EXERCISE BRIEF:
Reproduce the following lines verbatim, keeping every character as it appears.

====

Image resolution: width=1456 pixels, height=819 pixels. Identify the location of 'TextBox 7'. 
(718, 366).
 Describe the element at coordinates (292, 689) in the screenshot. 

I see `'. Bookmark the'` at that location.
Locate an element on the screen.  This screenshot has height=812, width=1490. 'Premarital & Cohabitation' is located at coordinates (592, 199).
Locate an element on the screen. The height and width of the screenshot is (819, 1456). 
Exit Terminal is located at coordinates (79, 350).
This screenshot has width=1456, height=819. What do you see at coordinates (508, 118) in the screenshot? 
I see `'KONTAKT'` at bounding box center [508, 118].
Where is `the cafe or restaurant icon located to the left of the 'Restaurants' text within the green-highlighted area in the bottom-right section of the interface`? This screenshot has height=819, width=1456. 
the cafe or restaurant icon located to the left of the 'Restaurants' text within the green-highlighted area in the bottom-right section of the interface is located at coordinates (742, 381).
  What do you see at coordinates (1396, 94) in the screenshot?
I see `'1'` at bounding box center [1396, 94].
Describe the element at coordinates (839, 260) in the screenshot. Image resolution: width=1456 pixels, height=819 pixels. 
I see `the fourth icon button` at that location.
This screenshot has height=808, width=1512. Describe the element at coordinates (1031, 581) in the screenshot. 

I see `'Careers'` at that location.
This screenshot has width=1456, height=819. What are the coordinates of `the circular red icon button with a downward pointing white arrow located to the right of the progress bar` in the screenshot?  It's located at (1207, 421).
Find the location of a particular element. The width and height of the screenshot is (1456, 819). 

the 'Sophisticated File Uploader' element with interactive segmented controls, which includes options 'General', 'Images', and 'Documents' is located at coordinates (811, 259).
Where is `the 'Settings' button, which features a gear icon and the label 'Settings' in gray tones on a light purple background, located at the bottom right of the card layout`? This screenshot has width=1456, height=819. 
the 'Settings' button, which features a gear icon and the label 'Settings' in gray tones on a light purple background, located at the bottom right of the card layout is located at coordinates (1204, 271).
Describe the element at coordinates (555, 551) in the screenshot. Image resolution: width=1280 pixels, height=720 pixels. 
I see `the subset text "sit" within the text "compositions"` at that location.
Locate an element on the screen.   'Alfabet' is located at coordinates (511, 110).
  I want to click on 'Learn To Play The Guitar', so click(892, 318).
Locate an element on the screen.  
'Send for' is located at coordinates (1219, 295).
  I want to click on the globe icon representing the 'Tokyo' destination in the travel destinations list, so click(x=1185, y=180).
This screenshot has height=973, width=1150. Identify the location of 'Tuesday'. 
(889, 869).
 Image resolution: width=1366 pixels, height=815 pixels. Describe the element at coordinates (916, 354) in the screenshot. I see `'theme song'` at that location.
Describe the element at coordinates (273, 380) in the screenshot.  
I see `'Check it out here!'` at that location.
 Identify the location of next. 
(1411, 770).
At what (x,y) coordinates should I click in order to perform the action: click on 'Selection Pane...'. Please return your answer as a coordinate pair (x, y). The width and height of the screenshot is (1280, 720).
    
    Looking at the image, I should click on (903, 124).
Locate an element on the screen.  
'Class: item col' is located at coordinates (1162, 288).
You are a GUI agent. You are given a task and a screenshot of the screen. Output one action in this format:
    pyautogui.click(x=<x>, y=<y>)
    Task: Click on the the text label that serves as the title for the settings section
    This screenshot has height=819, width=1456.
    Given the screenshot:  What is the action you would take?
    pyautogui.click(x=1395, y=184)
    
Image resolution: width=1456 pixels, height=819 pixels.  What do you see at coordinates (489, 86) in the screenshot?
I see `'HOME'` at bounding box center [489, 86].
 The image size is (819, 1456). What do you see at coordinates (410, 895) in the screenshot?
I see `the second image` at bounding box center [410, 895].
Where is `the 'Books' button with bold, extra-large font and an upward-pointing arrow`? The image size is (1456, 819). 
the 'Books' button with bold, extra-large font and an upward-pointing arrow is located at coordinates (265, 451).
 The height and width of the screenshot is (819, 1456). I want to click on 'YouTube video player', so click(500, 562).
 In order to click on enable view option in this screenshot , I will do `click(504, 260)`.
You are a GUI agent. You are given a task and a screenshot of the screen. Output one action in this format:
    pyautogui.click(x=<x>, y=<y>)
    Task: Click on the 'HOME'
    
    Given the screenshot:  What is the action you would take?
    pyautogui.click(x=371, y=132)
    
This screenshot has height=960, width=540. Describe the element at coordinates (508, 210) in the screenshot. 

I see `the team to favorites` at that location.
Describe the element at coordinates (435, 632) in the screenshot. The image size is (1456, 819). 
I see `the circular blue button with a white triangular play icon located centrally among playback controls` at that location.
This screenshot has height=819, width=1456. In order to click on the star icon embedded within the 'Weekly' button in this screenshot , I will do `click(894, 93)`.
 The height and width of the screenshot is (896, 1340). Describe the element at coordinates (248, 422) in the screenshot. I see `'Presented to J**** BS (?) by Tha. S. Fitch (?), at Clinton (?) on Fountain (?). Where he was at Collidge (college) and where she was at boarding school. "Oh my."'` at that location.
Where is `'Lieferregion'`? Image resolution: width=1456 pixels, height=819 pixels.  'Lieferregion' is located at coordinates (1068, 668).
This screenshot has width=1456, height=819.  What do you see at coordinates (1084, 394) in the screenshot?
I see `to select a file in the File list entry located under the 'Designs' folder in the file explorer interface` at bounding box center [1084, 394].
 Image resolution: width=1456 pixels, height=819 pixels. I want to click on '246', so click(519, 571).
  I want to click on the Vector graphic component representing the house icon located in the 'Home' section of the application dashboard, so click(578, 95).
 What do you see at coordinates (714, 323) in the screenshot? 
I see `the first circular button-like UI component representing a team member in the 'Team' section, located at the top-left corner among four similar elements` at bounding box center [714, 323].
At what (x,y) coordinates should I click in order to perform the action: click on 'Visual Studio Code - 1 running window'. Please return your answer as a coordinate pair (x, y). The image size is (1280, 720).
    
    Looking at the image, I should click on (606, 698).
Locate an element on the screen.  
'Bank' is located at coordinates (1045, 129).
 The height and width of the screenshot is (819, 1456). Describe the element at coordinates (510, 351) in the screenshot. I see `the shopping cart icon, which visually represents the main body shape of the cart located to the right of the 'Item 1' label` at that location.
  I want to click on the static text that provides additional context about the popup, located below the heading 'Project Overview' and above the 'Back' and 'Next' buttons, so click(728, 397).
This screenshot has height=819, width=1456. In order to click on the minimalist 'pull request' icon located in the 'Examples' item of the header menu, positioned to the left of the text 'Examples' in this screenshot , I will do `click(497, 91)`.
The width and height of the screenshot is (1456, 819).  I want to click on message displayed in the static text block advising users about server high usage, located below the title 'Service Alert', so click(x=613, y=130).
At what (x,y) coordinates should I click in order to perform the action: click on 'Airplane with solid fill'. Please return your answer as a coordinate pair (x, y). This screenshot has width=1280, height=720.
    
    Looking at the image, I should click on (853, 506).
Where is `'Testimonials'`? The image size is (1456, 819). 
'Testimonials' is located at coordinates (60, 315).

====

EXERCISE SOLUTION:
Image resolution: width=1456 pixels, height=819 pixels. Identify the location of 'TextBox 7'. 
(718, 366).
 Describe the element at coordinates (292, 689) in the screenshot. 

I see `'. Bookmark the'` at that location.
Locate an element on the screen.  This screenshot has height=812, width=1490. 'Premarital & Cohabitation' is located at coordinates (592, 199).
Locate an element on the screen. The height and width of the screenshot is (819, 1456). 
Exit Terminal is located at coordinates (79, 350).
This screenshot has width=1456, height=819. What do you see at coordinates (508, 118) in the screenshot? 
I see `'KONTAKT'` at bounding box center [508, 118].
Where is `the cafe or restaurant icon located to the left of the 'Restaurants' text within the green-highlighted area in the bottom-right section of the interface`? This screenshot has height=819, width=1456. 
the cafe or restaurant icon located to the left of the 'Restaurants' text within the green-highlighted area in the bottom-right section of the interface is located at coordinates (742, 381).
  What do you see at coordinates (1396, 94) in the screenshot?
I see `'1'` at bounding box center [1396, 94].
Describe the element at coordinates (839, 260) in the screenshot. Image resolution: width=1456 pixels, height=819 pixels. 
I see `the fourth icon button` at that location.
This screenshot has height=808, width=1512. Describe the element at coordinates (1031, 581) in the screenshot. 

I see `'Careers'` at that location.
This screenshot has width=1456, height=819. What are the coordinates of `the circular red icon button with a downward pointing white arrow located to the right of the progress bar` in the screenshot?  It's located at (1207, 421).
Find the location of a particular element. The width and height of the screenshot is (1456, 819). 

the 'Sophisticated File Uploader' element with interactive segmented controls, which includes options 'General', 'Images', and 'Documents' is located at coordinates (811, 259).
Where is `the 'Settings' button, which features a gear icon and the label 'Settings' in gray tones on a light purple background, located at the bottom right of the card layout`? This screenshot has width=1456, height=819. 
the 'Settings' button, which features a gear icon and the label 'Settings' in gray tones on a light purple background, located at the bottom right of the card layout is located at coordinates (1204, 271).
Describe the element at coordinates (555, 551) in the screenshot. Image resolution: width=1280 pixels, height=720 pixels. 
I see `the subset text "sit" within the text "compositions"` at that location.
Locate an element on the screen.   'Alfabet' is located at coordinates (511, 110).
  I want to click on 'Learn To Play The Guitar', so click(892, 318).
Locate an element on the screen.  
'Send for' is located at coordinates (1219, 295).
  I want to click on the globe icon representing the 'Tokyo' destination in the travel destinations list, so click(x=1185, y=180).
This screenshot has height=973, width=1150. Identify the location of 'Tuesday'. 
(889, 869).
 Image resolution: width=1366 pixels, height=815 pixels. Describe the element at coordinates (916, 354) in the screenshot. I see `'theme song'` at that location.
Describe the element at coordinates (273, 380) in the screenshot.  
I see `'Check it out here!'` at that location.
 Identify the location of next. 
(1411, 770).
At what (x,y) coordinates should I click in order to perform the action: click on 'Selection Pane...'. Please return your answer as a coordinate pair (x, y). The width and height of the screenshot is (1280, 720).
    
    Looking at the image, I should click on (903, 124).
Locate an element on the screen.  
'Class: item col' is located at coordinates (1162, 288).
You are a GUI agent. You are given a task and a screenshot of the screen. Output one action in this format:
    pyautogui.click(x=<x>, y=<y>)
    Task: Click on the the text label that serves as the title for the settings section
    This screenshot has height=819, width=1456.
    Given the screenshot:  What is the action you would take?
    pyautogui.click(x=1395, y=184)
    
Image resolution: width=1456 pixels, height=819 pixels.  What do you see at coordinates (489, 86) in the screenshot?
I see `'HOME'` at bounding box center [489, 86].
 The image size is (819, 1456). What do you see at coordinates (410, 895) in the screenshot?
I see `the second image` at bounding box center [410, 895].
Where is `the 'Books' button with bold, extra-large font and an upward-pointing arrow`? The image size is (1456, 819). 
the 'Books' button with bold, extra-large font and an upward-pointing arrow is located at coordinates (265, 451).
 The height and width of the screenshot is (819, 1456). I want to click on 'YouTube video player', so click(500, 562).
 In order to click on enable view option in this screenshot , I will do `click(504, 260)`.
You are a GUI agent. You are given a task and a screenshot of the screen. Output one action in this format:
    pyautogui.click(x=<x>, y=<y>)
    Task: Click on the 'HOME'
    
    Given the screenshot:  What is the action you would take?
    pyautogui.click(x=371, y=132)
    
This screenshot has height=960, width=540. Describe the element at coordinates (508, 210) in the screenshot. 

I see `the team to favorites` at that location.
Describe the element at coordinates (435, 632) in the screenshot. The image size is (1456, 819). 
I see `the circular blue button with a white triangular play icon located centrally among playback controls` at that location.
This screenshot has height=819, width=1456. In order to click on the star icon embedded within the 'Weekly' button in this screenshot , I will do `click(894, 93)`.
 The height and width of the screenshot is (896, 1340). Describe the element at coordinates (248, 422) in the screenshot. I see `'Presented to J**** BS (?) by Tha. S. Fitch (?), at Clinton (?) on Fountain (?). Where he was at Collidge (college) and where she was at boarding school. "Oh my."'` at that location.
Where is `'Lieferregion'`? Image resolution: width=1456 pixels, height=819 pixels.  'Lieferregion' is located at coordinates (1068, 668).
This screenshot has width=1456, height=819.  What do you see at coordinates (1084, 394) in the screenshot?
I see `to select a file in the File list entry located under the 'Designs' folder in the file explorer interface` at bounding box center [1084, 394].
 Image resolution: width=1456 pixels, height=819 pixels. I want to click on '246', so click(519, 571).
  I want to click on the Vector graphic component representing the house icon located in the 'Home' section of the application dashboard, so click(578, 95).
 What do you see at coordinates (714, 323) in the screenshot? 
I see `the first circular button-like UI component representing a team member in the 'Team' section, located at the top-left corner among four similar elements` at bounding box center [714, 323].
At what (x,y) coordinates should I click in order to perform the action: click on 'Visual Studio Code - 1 running window'. Please return your answer as a coordinate pair (x, y). The image size is (1280, 720).
    
    Looking at the image, I should click on (606, 698).
Locate an element on the screen.  
'Bank' is located at coordinates (1045, 129).
 The height and width of the screenshot is (819, 1456). Describe the element at coordinates (510, 351) in the screenshot. I see `the shopping cart icon, which visually represents the main body shape of the cart located to the right of the 'Item 1' label` at that location.
  I want to click on the static text that provides additional context about the popup, located below the heading 'Project Overview' and above the 'Back' and 'Next' buttons, so click(728, 397).
This screenshot has height=819, width=1456. In order to click on the minimalist 'pull request' icon located in the 'Examples' item of the header menu, positioned to the left of the text 'Examples' in this screenshot , I will do `click(497, 91)`.
The width and height of the screenshot is (1456, 819).  I want to click on message displayed in the static text block advising users about server high usage, located below the title 'Service Alert', so click(x=613, y=130).
At what (x,y) coordinates should I click in order to perform the action: click on 'Airplane with solid fill'. Please return your answer as a coordinate pair (x, y). This screenshot has width=1280, height=720.
    
    Looking at the image, I should click on (853, 506).
Where is `'Testimonials'`? The image size is (1456, 819). 
'Testimonials' is located at coordinates (60, 315).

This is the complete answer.